=== Exercise prompt ===
Report every line of the items below that contains the word "field", copying each such line in full.

=== Record list ===
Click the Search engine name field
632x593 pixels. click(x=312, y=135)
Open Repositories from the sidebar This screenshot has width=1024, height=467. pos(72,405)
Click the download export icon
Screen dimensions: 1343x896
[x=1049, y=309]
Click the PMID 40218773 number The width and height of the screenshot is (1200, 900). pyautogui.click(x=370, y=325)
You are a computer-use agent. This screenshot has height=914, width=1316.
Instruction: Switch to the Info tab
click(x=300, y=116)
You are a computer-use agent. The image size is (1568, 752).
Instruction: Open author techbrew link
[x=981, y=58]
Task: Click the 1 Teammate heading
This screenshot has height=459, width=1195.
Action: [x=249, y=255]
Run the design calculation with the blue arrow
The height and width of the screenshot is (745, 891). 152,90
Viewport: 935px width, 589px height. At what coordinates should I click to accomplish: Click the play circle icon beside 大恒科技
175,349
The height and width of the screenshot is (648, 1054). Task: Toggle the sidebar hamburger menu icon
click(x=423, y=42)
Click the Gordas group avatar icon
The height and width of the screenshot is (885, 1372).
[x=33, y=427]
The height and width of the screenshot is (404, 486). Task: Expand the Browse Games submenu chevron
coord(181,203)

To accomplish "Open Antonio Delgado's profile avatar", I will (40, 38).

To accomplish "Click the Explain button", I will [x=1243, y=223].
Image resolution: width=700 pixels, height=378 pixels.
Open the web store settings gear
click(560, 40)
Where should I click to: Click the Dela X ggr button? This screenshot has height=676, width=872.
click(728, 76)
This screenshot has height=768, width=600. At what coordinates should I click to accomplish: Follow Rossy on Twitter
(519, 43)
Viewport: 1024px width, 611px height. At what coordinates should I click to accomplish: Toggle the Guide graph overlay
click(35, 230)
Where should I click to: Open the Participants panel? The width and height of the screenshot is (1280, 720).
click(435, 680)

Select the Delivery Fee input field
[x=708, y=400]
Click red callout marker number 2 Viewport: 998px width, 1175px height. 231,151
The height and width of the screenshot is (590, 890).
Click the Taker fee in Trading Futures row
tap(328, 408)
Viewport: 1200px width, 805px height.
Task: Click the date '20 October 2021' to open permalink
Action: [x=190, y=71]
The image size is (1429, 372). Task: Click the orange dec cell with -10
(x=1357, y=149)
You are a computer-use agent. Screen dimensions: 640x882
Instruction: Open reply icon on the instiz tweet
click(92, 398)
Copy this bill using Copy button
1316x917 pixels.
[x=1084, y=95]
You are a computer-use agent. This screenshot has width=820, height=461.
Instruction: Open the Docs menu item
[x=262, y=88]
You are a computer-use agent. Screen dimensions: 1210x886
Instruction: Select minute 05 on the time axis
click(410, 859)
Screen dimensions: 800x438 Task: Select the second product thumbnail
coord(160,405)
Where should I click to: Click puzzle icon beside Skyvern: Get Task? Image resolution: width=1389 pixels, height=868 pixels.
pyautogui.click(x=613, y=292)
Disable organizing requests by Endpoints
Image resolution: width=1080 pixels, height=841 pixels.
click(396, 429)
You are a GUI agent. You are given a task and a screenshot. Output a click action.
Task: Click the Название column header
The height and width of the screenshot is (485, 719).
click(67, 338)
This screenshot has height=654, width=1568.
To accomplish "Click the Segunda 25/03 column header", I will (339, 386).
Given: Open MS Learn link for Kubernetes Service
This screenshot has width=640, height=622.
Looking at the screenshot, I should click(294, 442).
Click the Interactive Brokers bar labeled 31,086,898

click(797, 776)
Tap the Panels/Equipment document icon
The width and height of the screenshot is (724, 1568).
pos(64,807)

=== Solution to this problem ===
Click the Search engine name field
Select the Delivery Fee input field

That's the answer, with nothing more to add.